British households will have £43bn less cash available for essential spending between April and June, as the UK slides into its deepest recession in decades.
Disposable income earned by UK households, once it has been adjusted for tax and benefits, will be 17% lower in the second quarter of this year, according to analysis from the Centre for Economics and Business Research consultancy.
The CEBR has calculated the monthly hit to disposable incomes will reach £14.2bn per month, meaning a monthly fall of £515 per household as workers lose their jobs, accept reduced pay or hours, or are placed on furlough.
Economic data due this week is expected to show early signs of the pandemic’s impact on the economy, even before workers’ income is fully hit. UK retail sales are expected to have fallen by up to 10% in March.
“These numbers are likely to be awful, supermarket food sales notwithstanding,” said Michael Hewson of CMC Markets. While food sales surged in the runup to the lockdown, demand for other items declined sharply.
“Fuel sales are likely to have contributed a good proportion of losses as everyone is confined to their home,” Hewson added.
The drop in consumer spending has already forced several struggling retailers including Debenhams, Oasis, Warehouse and Laura Ashley to call in the administrators since the shutdown began.
The data firm Markit’s survey of UK purchasing managers, due on Thursday, is likely to show that output across the economy slumped in April, faster than in the depths of the financial crisis in 2008-09.
The CEBR predicts the pandemic will cause the deepest recession since the financial crisis, with unemployment more than doubling, after businesses had to temporarily close as a result of lockdown restrictions and cutting costs to preserve cash.
The Office for Budget Responsibility estimates up to 2.1m people could lose their jobs in the second quarter, and data from the Department for Work and Pensions showed 950,000 people applied for universal credit in the second half of March.

**AVAILABLE DATA**.

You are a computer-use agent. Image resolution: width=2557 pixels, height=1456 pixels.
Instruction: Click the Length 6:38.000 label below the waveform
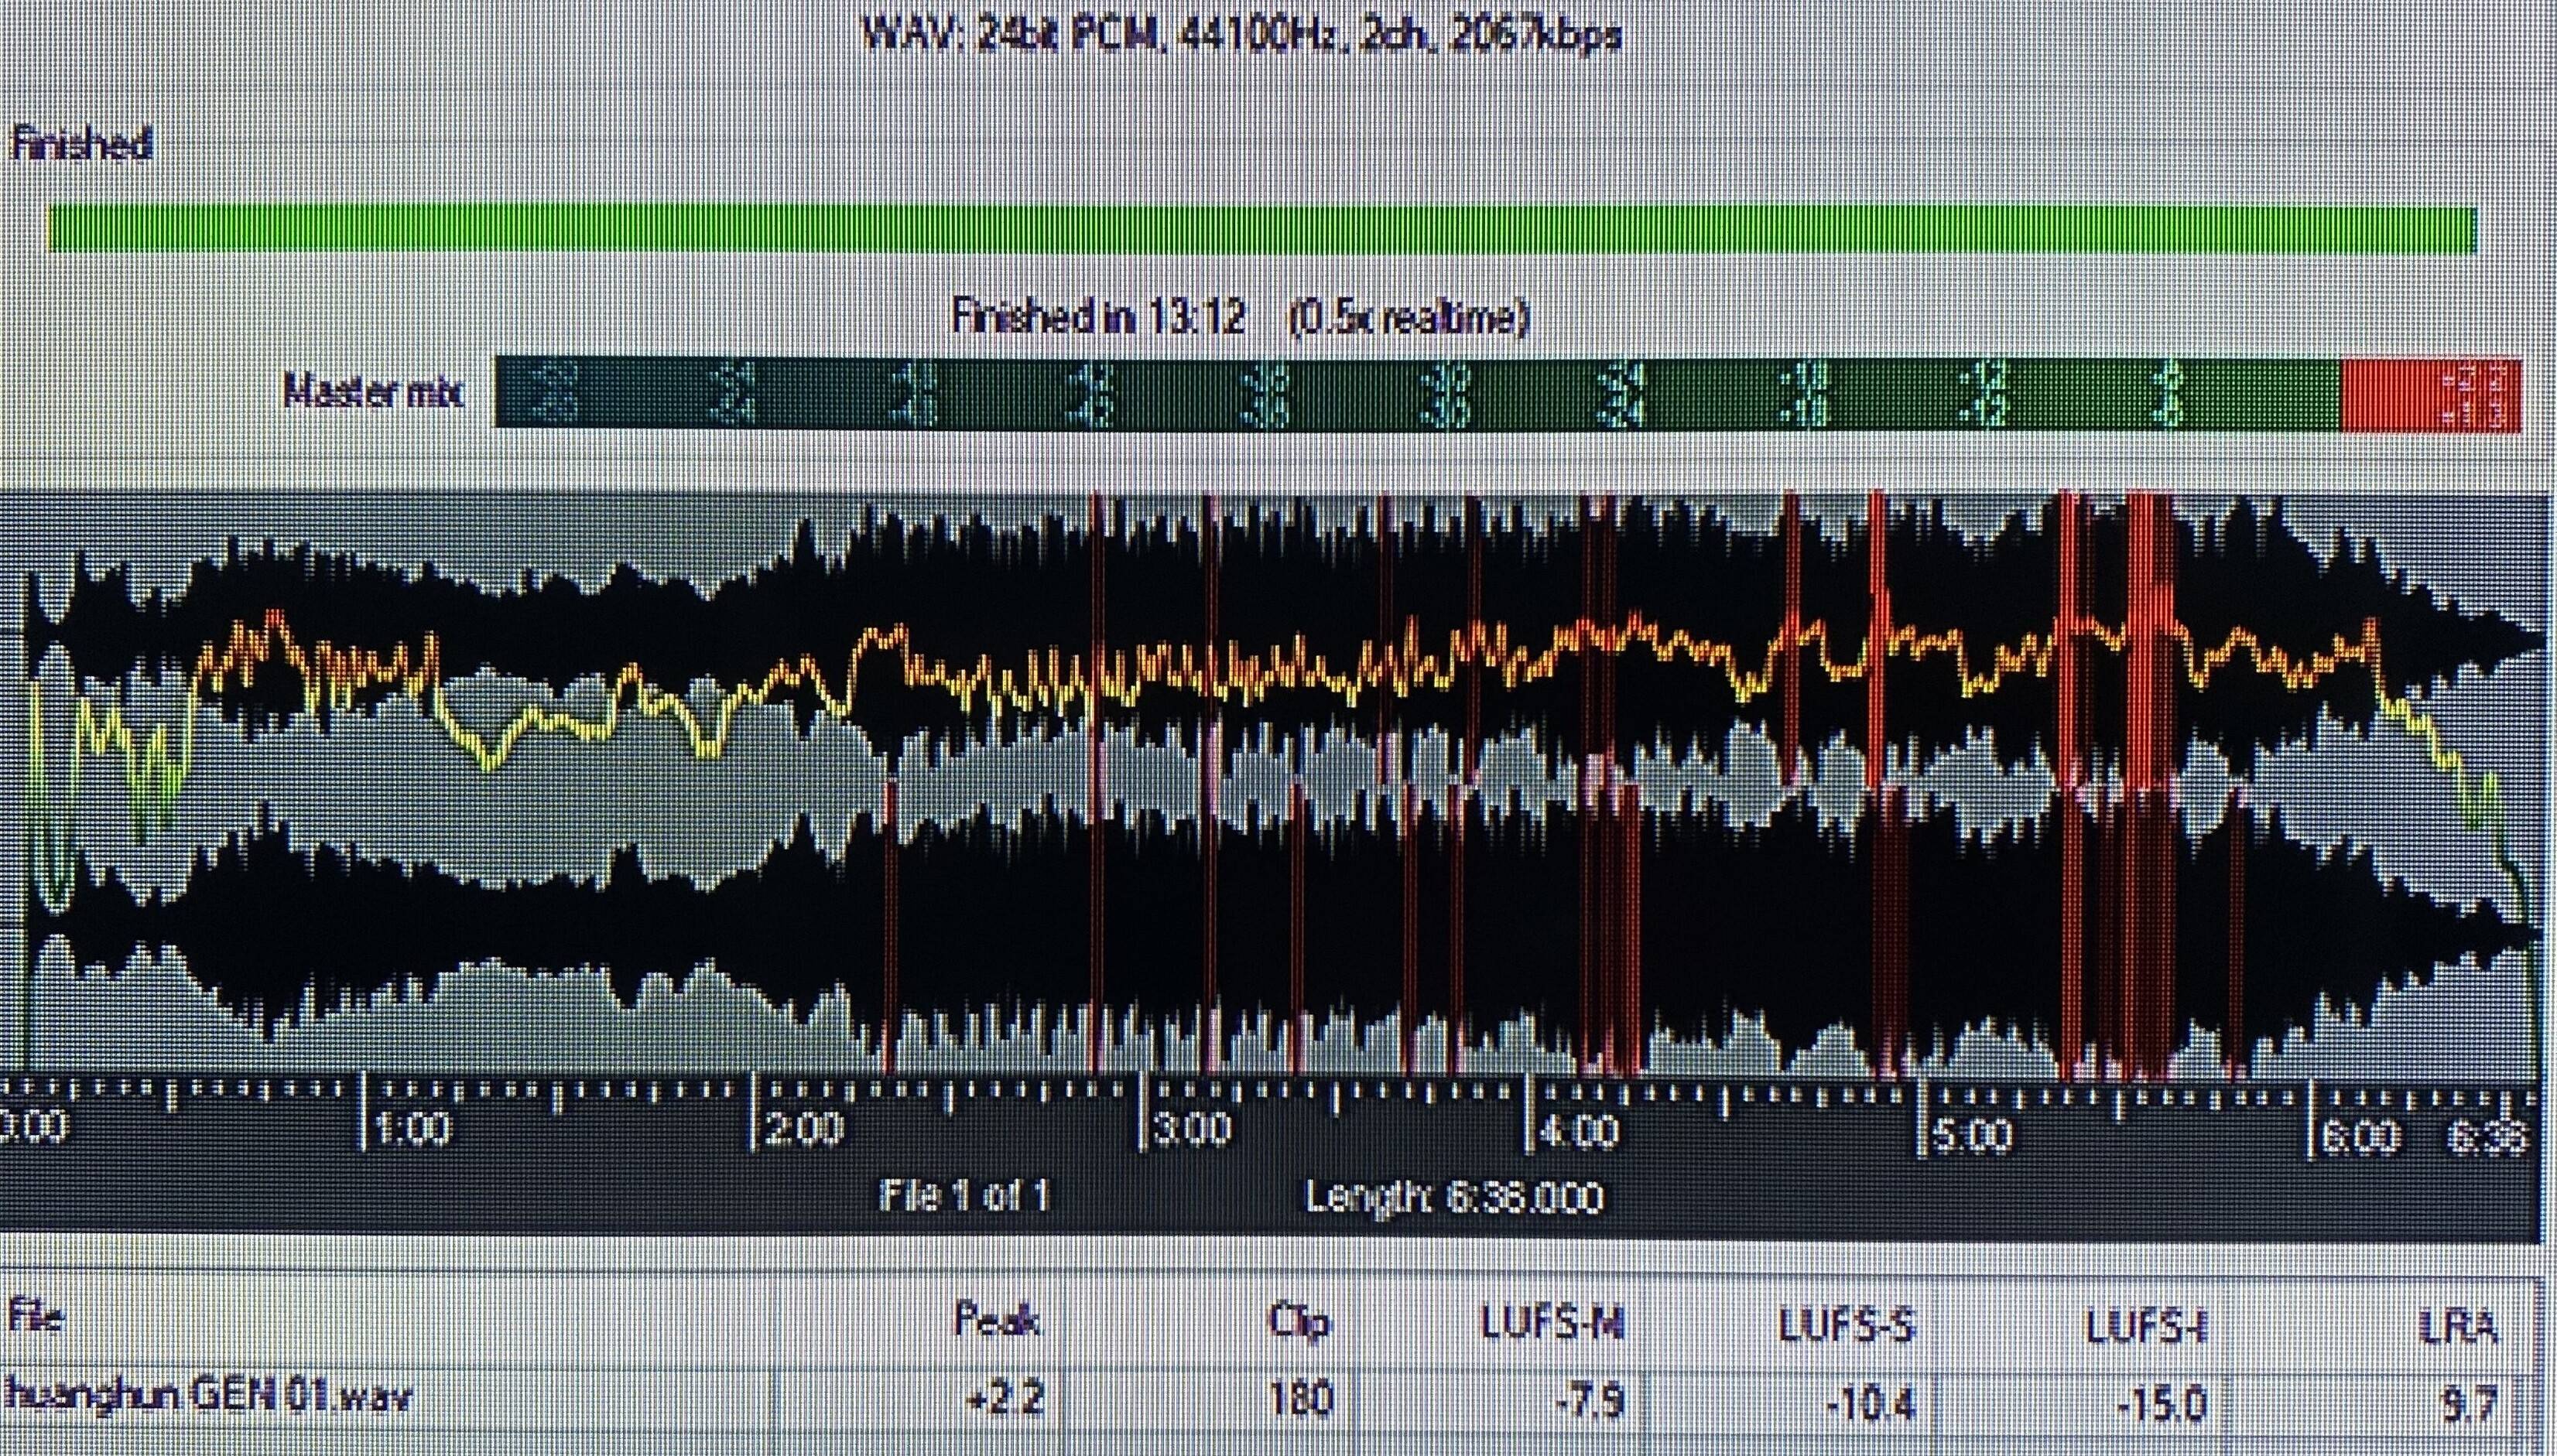pos(1454,1196)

**THE PROBLEM**.
Can you continue the news report on the UK recession's hit to household incomes, picking up right after its last sentence about universal credit applications in March?

**RESPONSE TO THIS TASK**.
The CEBR calculates that the biggest increase in unemployment will be among the lowest-paid workers, and estimates benefits claims will only go some way towards replacing disposable income.
The consultancy estimates that the cost to households could have been twice as bad as they have calculated if the government had not implemented the furlough wage-subsidy programme. The Treasury has agreed to cover 80% of the wages of workers up to a maximum of £2,500 per month to prevent them being laid off by their employers. In the majority of cases workers have seen a 20% fall in their earnings.
The government has extended the scheme until the end of June, following the decision to extend the lockdown for a further three weeks.
The Resolution Foundation thinktank calculates that the coronavirus job retention scheme (CJRS) will cost the exchequer £40bn in its initial March-to-May phase, because of the large number of private firms taking advantage of it.
Once the government ends the lockdown and begins to ease restrictions on the economy, the CEBR is calling politicians to take further measures “to put cash into people’s pockets” to kickstart the economy. Among the measures it proposes are a temporary reduction in VAT, or stamp duty exemptions.